Während er sich ausruhte, ging Mina auf den Lebensmittelmarkt.
Obwohl sie nominell die jüngste Tochter der Familie Breslauer war, wurde sie nicht ernst genommen. Meistens kümmerte niemand sich um sie. Und wenn sie krank oder hungrig war, interessierte es auch niemanden.
So hatte sie gelernt, alleine mit Situationen zurechtzukommen, und das hatet sie bis jetzt auch gut gemacht.
Auch wenn sie „Douglas“ sehr hasste, konnte sie nicht das Risiko eingehen, ihn hier sterben zu lassen.
Sie führte ein ernstes und hartes Leben, wollte weder etwas mit dem Tod eines Mannes zu tun haben, noch darin hineingezogen werden und ihr eigenes Leben verlieren.
Deshalb musste sie widerwillig Suppe für ihn kochen.
...
Als die Nacht hereinbrach, weckte Mina „Douglas“ auf.
„Hast du Hunger?
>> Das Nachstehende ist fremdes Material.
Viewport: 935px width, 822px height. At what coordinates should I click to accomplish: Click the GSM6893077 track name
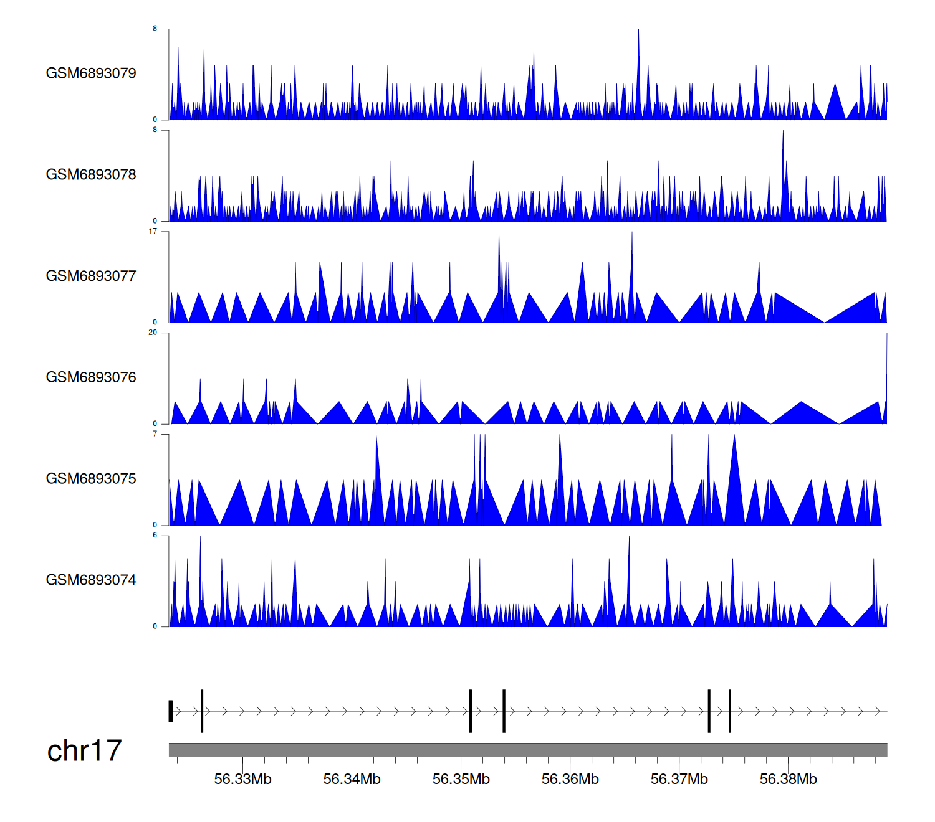(x=91, y=276)
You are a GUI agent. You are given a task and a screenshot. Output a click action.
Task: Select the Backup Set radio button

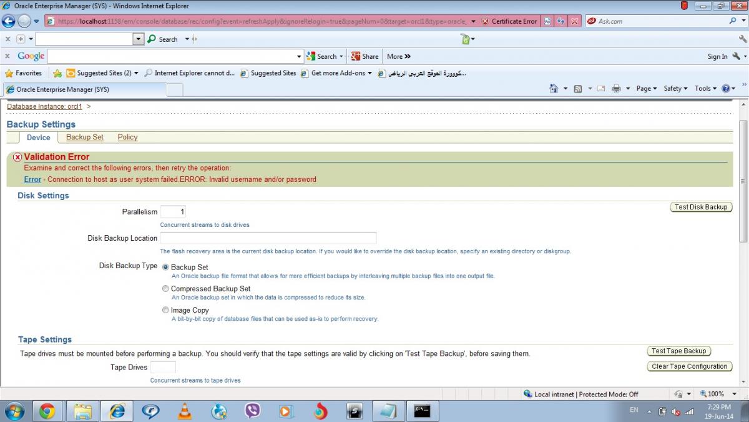coord(165,267)
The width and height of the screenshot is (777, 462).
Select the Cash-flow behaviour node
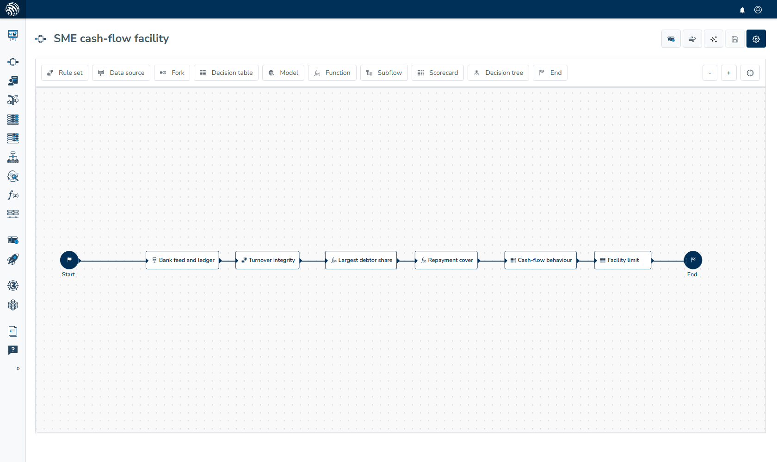pos(541,260)
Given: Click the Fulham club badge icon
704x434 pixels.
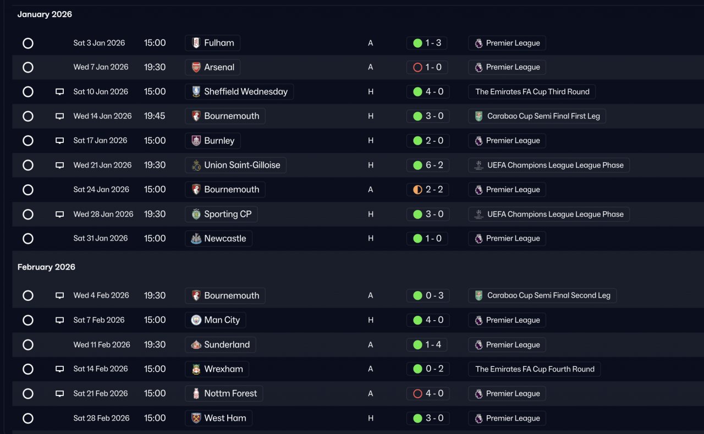Looking at the screenshot, I should [196, 43].
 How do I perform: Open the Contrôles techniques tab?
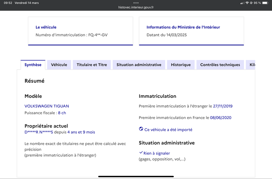point(220,65)
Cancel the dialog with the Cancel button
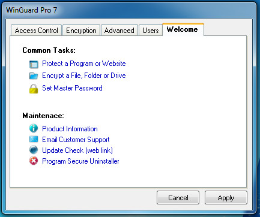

Ich habe Suppe gemacht, möchtest du etwas davon?“, sie stand zwei Schritte von ihm entfernt, weil sie befürchtete, dass er wieder etwas Unpassendes tun würde.
Leonardo sah zu ihr auf und sagte nur ein Wort: „Ja.“
Mina stellte die Suppe auf den kleinen Tisch vor ihrem Bett und wich blitzschnell zurück.
Mina versuchte, den Kontakt zu Douglas zu vermeiden, aber ihre Einzimmerwohnung war zu klein.
Neben der abgetrennten Küche und dem Bad füllten das anderthalb Meter lange Bett, ein kleiner Klapptisch, ein kleines Einzelsofa, ein halb neues Bücherregal ... und ein paar einfache Dinge bereits den größten Teil des Raumes.
Egal, wie weit sie zurückwich, konnte Leonardo sie immer im Blickfeld behalten.
Leonardo warf ihr einen Blick zu, setzte sich langsam aufrecht hin und zog dann ausdruckslos die Bettdecke von sich weg, so dass die blutverschmierte Gaze auf seiner Brust zum Vorschein kam, und sagte achtlos: „Die Wunde ist aufgeplatzt.“
Sein Tonfall klang so, als würde er über die Angelegenheiten eines anderen sprechen und nicht über seine eigene lebensbedrohliche Wunde.
Mina wollte ihn ignorieren, aber sie konnte es nicht übers Herz bringen.
Sie konnte nur langsam zu ihm hinübergehen, mit einer Hand die Suppenschüssel aufheben und mit der anderen einen Löffel halten, um sie ihm an die Lippen zu bringen.
Diesmal sagte Leonardo nichts. Er senkte den Blick und schluckte die Suppe, die sie ihm gab, Stück für Stück herunter.
Es war still in dem kleinen Raum, nur das leise Geräusch des Löffels, der den Rand der Schüssel berührte. Ein wortloser Hauch der Zweideutigkeit breitete sich aus.